Aufgabe: Schreibe den folgenden Forumsthread über das Öffnen eines neuen Fensters per Buttonklick nach seinem letzten Satz weiter.

# Durch druecken eines Buttons ein neues Fenster oeffnen



## Pudelchen (15. Nov 2004)

Hallo, habe zwei Programme geschrieben, ein Programm das einen Wert berechnet. und eins dass Einen Graphen ausgiebt.
Ich will diese beiden jetzt verbinden damit ich nur noch den Button graph druecken muss und dann das fenster mit dem Graph automatisch   aufgeht. Habe schon einen actionslistner fuer den button geschrieben. Aber der GRaph wird dadurhc immer im gleichen fenster angezeigt wo die Berechnung stattfindet. Und die beiden Dinge ueberlappen sich. was muss ich aendern?


----------



## L-ectron-X (15. Nov 2004)

Eine Klasse schreiben, z.B. von JDialog abgeleitet, die den Graph in einem geeigneten Container einbettet.
Von dieser Klasse bei Buttonklick eine Instanz erzeugen und anzeigen.


----------



## Pudelchen (15. Nov 2004)

Gibt es da noch ne anfaengerfreundlichere Loesung? 
Mir sagt dass  mit dem "in einem geeigneten Container einbettet" rein garnichts.
Sorry


----------



## L-ectron-X (15. Nov 2004)

Zunächst mal bin ich mir nicht mal sicher, ob das hier ins Applet-Forum hinein passt.

Quellmaterial:
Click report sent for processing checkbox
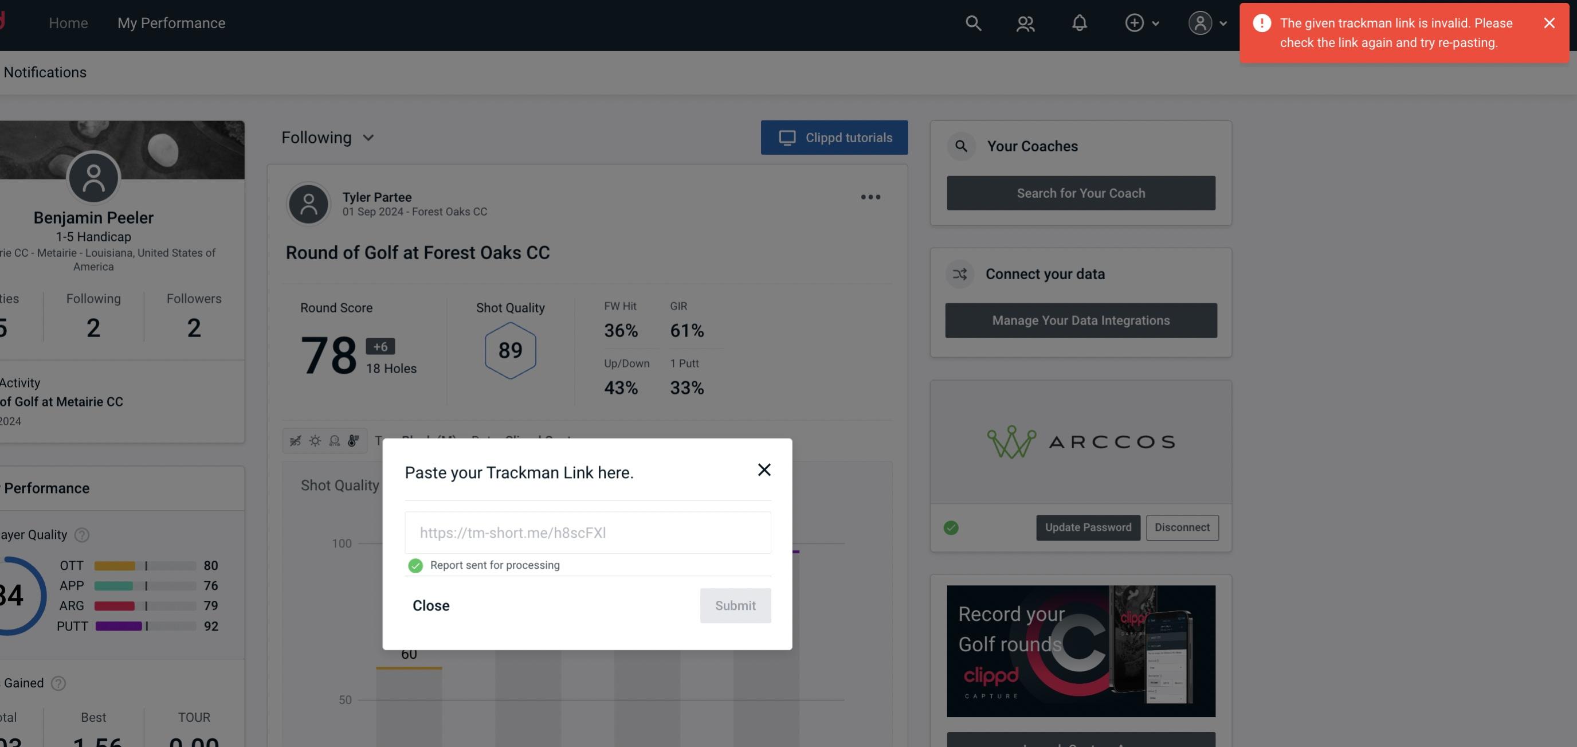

Ergebnis:
Handelt es sich um ein Applet? Was für ein Fenster, möchtest Du öffnen?
Ich frage jetzt nur, um Missverständnisse zu vermeiden.
Was ein Container ist, dachte ich, wäre Dir bereits ein Begriff. Na gut dann eben noch nicht, ist auch nicht weiter schlimm. Ich versuche es mal kurz zu erklären.
Mit Container meinte ich eine Klasse, die irgendwo in der Vererbungshierachie unterhalb von java.awt.Container zu finden ist. Also z.B. ein (J)Panel. Auf diesem Panel kannst Du Deinen Graph zeichnen und zu einem weiteren Container z.B. einem (J)Dialog hinzufügen. Vorraus gesetzt, dass wir hier jetzt nicht von Applets reden.


----------



## Pudelchen (16. Nov 2004)

Also. Es handelt sich um ein applet. Man muss sich dass so vorstellen:
Im Explorer geh ein Fenster auf. Dort befindet sich ein Button Graph. Wenn man diesen drueckt soll ein Graph erscheinen. Kenn auch im selben Fenster sein.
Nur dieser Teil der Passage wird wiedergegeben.